En primer lugar, el uso de sistemas de IA implica, en la mayoría de los casos, tratamiento de datos personales. La introducción de documentos, la generación de perfiles de riesgo, el análisis predictivo o la clasificación de expedientes son operaciones que típicamente involucran datos de personas físicas identificadas o identificables. Por tanto, el uso de IA en el contexto jurídico está sujeto simultáneamente al AI Act y al RGPD.

La exigencia de una base jurídica legítima para el tratamiento de datos personales se mantiene íntegramente. El usuario del sistema de IA debe verificar que dispone de base jurídica adecuada para los tratamientos que realiza, ya sea el consentimiento del interesado, la ejecución de un contrato, el cumplimiento de una obligación legal o el interés legítimo, según corresponda.

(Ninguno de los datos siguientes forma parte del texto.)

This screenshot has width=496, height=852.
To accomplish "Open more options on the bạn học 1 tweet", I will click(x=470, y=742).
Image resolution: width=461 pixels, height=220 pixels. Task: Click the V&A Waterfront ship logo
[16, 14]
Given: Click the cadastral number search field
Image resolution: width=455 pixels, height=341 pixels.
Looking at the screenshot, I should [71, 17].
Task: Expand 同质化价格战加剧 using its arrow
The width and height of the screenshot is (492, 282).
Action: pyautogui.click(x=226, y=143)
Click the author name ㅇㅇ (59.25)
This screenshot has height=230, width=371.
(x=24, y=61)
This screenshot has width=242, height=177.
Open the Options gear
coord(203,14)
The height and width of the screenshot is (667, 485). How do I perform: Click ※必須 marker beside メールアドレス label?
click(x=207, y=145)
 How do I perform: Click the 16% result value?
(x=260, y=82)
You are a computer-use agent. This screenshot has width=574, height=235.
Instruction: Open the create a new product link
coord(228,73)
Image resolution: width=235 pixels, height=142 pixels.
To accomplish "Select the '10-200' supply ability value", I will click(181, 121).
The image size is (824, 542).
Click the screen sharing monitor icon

El principio de minimización de datos cobra especial relevancia en el contexto de la IA. Los sistemas de IA generativa, en particular, pueden procesar cantidades significativas de información que excedan lo estrictamente necesario para la finalidad perseguida. El usuario debe evaluar si la información introducida en el sistema es proporcionada y limitada a lo necesario.

Finalmente, los derechos de los interesados (acceso, rectificación, supresión, oposición, no ser objeto de decisiones automatizadas) deben ser garantizados también en el entorno de la IA. El Reglamento de IA refuerza estos derechos con obligaciones específicas de transparencia y explicabilidad, pero no los sustituye. Los despachos deben estar preparados para responder a las solicitudes de ejercicio de derechos en relación con sistemas de IA.